§ EXERCISE GOAL
In full and unchanged, set down the entries that follow, with no images.

[Stored items]
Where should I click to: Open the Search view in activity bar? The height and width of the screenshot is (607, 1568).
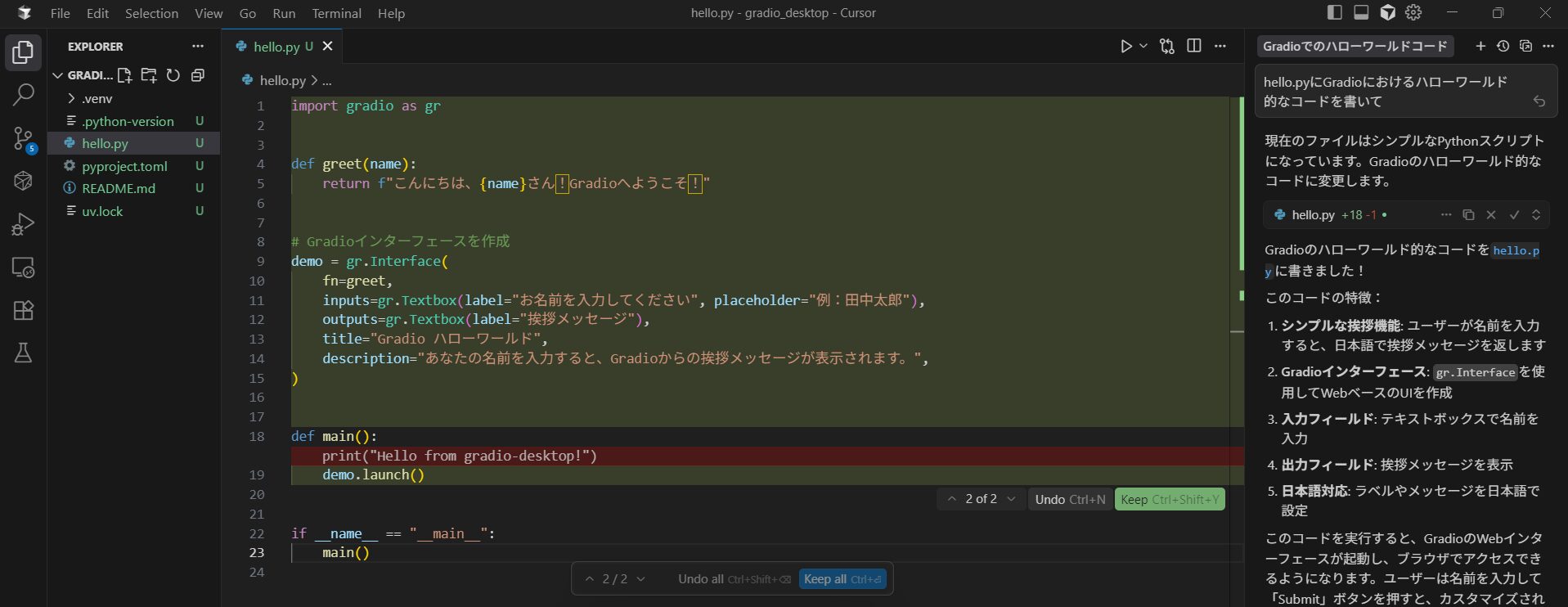pyautogui.click(x=23, y=95)
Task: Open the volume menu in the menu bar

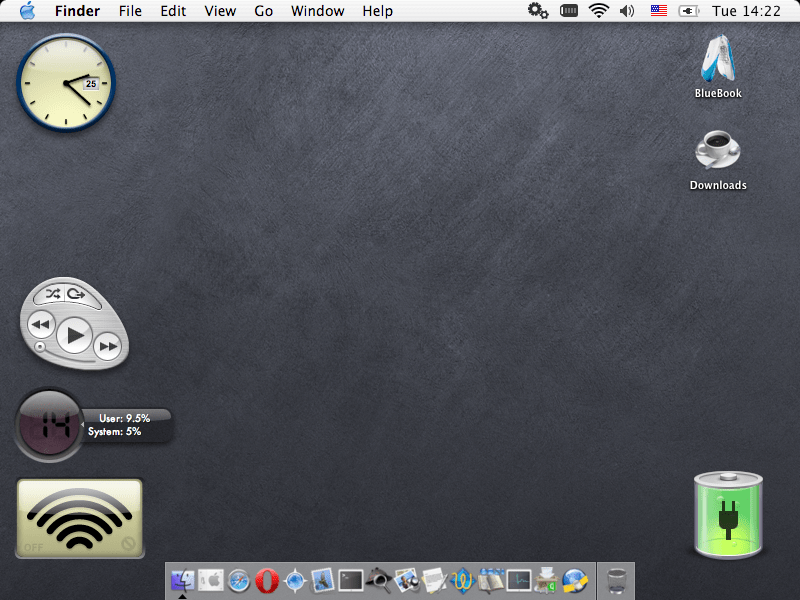Action: pos(627,11)
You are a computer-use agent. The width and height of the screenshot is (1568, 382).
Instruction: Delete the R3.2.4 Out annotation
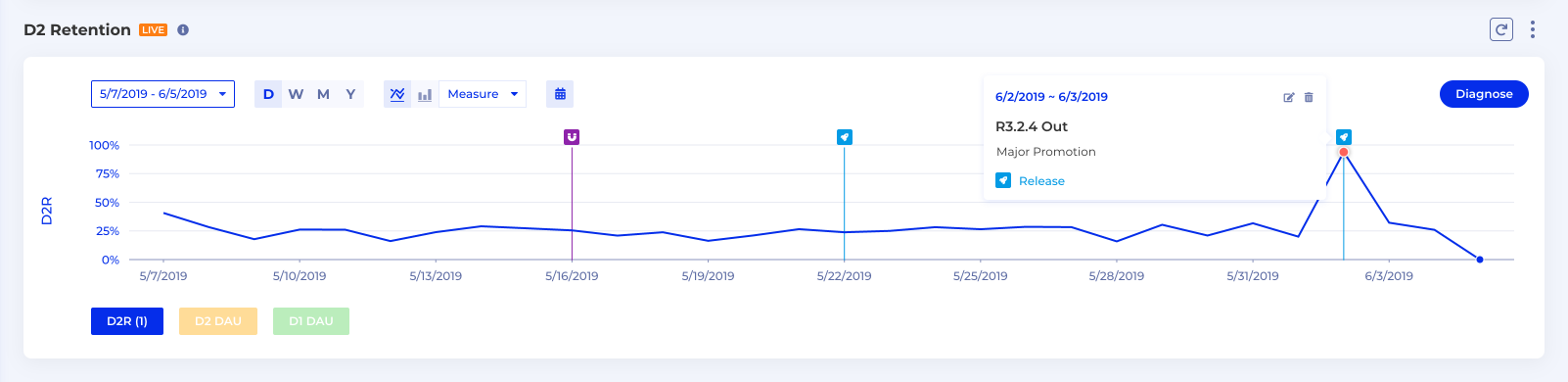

§ ANSWER TO THE PROBLEM
Where should I click to: Open the Search view in activity bar? The height and width of the screenshot is (607, 1568).
pyautogui.click(x=23, y=95)
Task: Open the volume menu in the menu bar

Action: pos(627,11)
You are a computer-use agent. The width and height of the screenshot is (1568, 382).
Instruction: Delete the R3.2.4 Out annotation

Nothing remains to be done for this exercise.